Tante le provocazioni da cogliere come vocazioni

Il tempo sospeso a causa dell’emergenza, ma anche la graduale ripartenza, non possono lasciare indifferenti le famiglie

Tante le provocazioni da cogliere come vocazioni

L’emergenza di questo periodo ci sta costringendo a dare più attenzione a quanto capita in casa, nella quotidianità del nostro nucleo familiare o comunitario, così pure a quanto accade dentro noi stessi. Quanto succede nel mondo lontano o vicino continua a provocarci e coinvolgerci, ma il vissuto dentro le mura domestiche ha assunto maggior peso e importanza. Vivere insieme tante giornate, senza cambiare scenario durante il giorno o la settimana, sta provocando immancabili tensioni e conflitti ma, come sembra confermare una ricerca dell’Università Cattolica (cfr Avvenire, 26 aprile 2020), soprattutto lì dove ci sono dei forti legami di coppia, anche tanto bene grazie alla famiglia che «mostra una capacità di attivare risorse al proprio interno per orientare e trasformare in senso positivo i cambiamenti affrontati».

La “quarantena blindata” ci sta facendo accorgere in modo nuovo che anche marito, moglie, figli, genitori.. insieme a doni da condividere, portano nel cuore, proprio come noi, delle domande, fatiche, necessità, bisogni che ci interpellano. Sta emergendo in maniera nuova la vocazione della famiglia a vivere insieme, a prendersi cura gli uni degli altri, a dare valore anche a cose semplici e ripetitive ma necessarie, che esprimono quell’amore che dà solidità alla vita.

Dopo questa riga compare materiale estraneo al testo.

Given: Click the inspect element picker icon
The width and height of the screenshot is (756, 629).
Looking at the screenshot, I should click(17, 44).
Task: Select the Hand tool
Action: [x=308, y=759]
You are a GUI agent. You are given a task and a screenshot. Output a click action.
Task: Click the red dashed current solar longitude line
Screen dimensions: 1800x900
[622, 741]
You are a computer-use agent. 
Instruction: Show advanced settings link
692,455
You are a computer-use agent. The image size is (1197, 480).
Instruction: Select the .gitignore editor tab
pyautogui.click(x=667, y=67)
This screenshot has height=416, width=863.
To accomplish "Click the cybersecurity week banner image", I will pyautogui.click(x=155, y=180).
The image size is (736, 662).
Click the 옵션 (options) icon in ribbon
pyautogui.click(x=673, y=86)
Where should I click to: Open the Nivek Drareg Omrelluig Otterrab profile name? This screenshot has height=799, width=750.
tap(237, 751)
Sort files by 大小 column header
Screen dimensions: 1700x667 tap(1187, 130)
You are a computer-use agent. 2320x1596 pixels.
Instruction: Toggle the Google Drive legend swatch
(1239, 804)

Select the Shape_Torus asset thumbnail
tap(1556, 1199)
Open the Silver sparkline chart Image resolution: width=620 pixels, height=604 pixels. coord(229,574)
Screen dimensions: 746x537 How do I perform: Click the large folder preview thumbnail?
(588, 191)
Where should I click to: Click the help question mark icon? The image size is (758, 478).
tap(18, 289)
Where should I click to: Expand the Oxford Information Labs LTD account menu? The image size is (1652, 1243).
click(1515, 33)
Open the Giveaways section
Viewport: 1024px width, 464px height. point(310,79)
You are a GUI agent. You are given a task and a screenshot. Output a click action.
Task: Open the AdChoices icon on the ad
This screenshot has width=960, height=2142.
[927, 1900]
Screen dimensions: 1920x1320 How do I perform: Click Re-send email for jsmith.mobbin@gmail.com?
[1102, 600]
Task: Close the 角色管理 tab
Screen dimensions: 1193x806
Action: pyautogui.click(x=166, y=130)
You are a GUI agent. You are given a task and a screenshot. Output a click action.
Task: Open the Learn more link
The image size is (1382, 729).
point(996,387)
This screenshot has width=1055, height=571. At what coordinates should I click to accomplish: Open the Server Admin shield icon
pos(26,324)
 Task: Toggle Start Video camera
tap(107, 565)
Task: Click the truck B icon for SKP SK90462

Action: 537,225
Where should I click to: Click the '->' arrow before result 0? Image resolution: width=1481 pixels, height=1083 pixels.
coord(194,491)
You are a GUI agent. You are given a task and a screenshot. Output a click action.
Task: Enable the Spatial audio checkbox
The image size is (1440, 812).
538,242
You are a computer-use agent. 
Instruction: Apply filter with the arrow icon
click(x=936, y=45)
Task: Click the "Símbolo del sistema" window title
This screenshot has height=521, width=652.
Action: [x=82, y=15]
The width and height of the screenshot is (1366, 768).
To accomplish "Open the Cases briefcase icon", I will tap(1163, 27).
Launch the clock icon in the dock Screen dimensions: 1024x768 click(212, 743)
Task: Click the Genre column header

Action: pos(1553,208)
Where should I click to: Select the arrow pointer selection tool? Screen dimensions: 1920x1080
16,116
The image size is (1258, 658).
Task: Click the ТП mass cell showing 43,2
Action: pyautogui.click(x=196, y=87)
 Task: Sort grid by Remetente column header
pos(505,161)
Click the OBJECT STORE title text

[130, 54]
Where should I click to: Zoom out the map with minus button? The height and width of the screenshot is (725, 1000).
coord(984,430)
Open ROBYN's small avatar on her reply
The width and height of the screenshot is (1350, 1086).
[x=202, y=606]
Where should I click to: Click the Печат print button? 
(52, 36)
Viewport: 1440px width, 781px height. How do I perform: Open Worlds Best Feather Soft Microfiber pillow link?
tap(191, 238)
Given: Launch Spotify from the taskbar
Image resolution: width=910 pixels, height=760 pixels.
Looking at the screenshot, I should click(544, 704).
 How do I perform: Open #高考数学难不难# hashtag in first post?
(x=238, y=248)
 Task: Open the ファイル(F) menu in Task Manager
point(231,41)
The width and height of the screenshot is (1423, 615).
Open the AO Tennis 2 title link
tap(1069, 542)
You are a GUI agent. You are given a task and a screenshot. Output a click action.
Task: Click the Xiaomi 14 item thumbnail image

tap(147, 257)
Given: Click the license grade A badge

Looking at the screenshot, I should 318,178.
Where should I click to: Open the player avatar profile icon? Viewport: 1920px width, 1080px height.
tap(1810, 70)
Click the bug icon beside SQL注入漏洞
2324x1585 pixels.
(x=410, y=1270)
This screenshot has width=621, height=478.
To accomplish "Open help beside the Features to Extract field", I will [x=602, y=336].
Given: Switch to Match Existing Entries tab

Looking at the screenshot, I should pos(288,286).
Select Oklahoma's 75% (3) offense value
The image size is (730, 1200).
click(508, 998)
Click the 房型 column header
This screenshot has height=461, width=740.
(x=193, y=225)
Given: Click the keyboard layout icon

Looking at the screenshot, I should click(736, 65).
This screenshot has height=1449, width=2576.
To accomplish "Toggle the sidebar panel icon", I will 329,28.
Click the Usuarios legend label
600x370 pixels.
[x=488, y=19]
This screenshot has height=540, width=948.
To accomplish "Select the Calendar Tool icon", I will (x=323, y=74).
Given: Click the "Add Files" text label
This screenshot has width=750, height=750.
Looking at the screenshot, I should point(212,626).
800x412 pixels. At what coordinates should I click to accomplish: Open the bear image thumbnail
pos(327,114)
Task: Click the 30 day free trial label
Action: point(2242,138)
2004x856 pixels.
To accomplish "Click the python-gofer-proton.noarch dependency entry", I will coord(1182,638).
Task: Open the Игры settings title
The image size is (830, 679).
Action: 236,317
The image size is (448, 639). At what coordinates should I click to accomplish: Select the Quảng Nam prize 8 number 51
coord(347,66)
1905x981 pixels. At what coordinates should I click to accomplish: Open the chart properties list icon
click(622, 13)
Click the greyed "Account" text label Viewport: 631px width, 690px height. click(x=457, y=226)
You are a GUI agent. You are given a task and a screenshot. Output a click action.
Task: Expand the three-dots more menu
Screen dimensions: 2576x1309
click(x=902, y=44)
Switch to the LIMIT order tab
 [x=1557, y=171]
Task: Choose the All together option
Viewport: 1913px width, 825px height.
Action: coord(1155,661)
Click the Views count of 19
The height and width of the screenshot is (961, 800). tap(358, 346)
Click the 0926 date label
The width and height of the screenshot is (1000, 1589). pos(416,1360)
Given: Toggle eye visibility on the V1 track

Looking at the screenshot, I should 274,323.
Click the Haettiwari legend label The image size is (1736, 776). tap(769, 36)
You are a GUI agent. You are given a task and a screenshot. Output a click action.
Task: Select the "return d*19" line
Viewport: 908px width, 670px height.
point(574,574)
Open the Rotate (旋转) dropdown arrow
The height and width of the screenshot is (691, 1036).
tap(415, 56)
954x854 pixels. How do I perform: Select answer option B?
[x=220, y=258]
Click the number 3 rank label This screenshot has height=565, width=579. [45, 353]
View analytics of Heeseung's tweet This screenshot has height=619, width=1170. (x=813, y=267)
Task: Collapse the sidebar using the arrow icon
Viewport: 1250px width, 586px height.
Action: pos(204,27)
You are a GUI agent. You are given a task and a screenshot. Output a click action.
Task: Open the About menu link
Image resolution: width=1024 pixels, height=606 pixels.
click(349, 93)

La graduale riapertura di tante attività e la possibilità di riprendere a muoverci in modo spontaneo, ci farà però tornare più attivamente nel mondo e correremo il rischio di ricadere nell’eccessiva esposizione, nel vivere soprattutto proiettati all’esterno, magari scappando dalle responsabilità di casa. Se sapremo far tesoro di questo tempo, invece, riusciremo a mettere insieme queste diverse dimensioni necessarie per vivere: la vita sociale e comunitaria non è un nemico o un mare in cui si si perde ma un autentico luogo di scoperta, confronto, incontro, creatività, testimonianza, realizzazione; la limitata e nascosta vita di casa non può diventare la Cenerentola sacrificata al lavoro o allo studio, all’impegno per gli altri e allo svago, tantomeno al servizio in parrocchia che tante volte nasconde vere e proprie fughe dal proprio impegno. Da ogni parte la parola di Dio ci raggiunge e ci chiama e, lì dove siamo, nel modo che ci è possibile, possiamo vivere e attuare una risposta a questa Parola.

Anche la Giornata mondiale di preghiera per le vocazioni di domenica scorsa, ci ha ricordato che famiglia e vocazione sono intimamente collegate. Il matrimonio è una vocazione e gli sposi sono dei chiamati dal Signore a vivere l’amore, a far fiorire la vita attorno a sé e trasformare il mondo perché diventi uno; anche l’intera famiglia è raggiunta ogni giorno da provocazioni che portano dentro delle vere e proprie vocazioni, delle autentiche parole di Dio che la chiamano a lasciarsi coinvolgere.

Una delle parole che interpellano la famiglia sono anzitutto i figli, con la propria unicità ed esperienza ma anche con il loro personale progetto di vita. Non è semplice per una famiglia accompagnare i giovani nell’ascolto della propria chiamata: a volte si espone con la paternalistica domanda “che farai dopo la maturità?”, ma non riesce a offrire strumenti per aiutare il ragazzo e il giovane ad ascoltare il Signore che parla anche attraverso la vita. A volte, poi, mette dei veri e propri ostacoli sul cammino dei figli, svalutando eventuali sogni e progetti oppure facendo pressione, in modo esplicito o sottile, per orientarne le scelte.

Per ogni famiglia c’è l’opportunità di accompagnare i figli a intraprendere il cammino della vita come un esodo – così ci direbbe la storia della Salvezza – ossia come una continua uscita dalla terra in cui si trova per entrare in un’altra, carica di promessa, passando spesso per un cammino impegnativo e carico di prova. Per incoraggiare e sostenere questo percorso la famiglia deve affrontare le proprie paure, prendersi cura di eventuali ferite, ma soprattutto vivere con fede, lasciando al Signore di guidarla e di illuminare i suoi passi, i suoi gesti e le sue parole e così aiutare i giovani a scegliere nel quotidiano e per il futuro «il meglio della vita» (Francesco, Christus vivit, 143).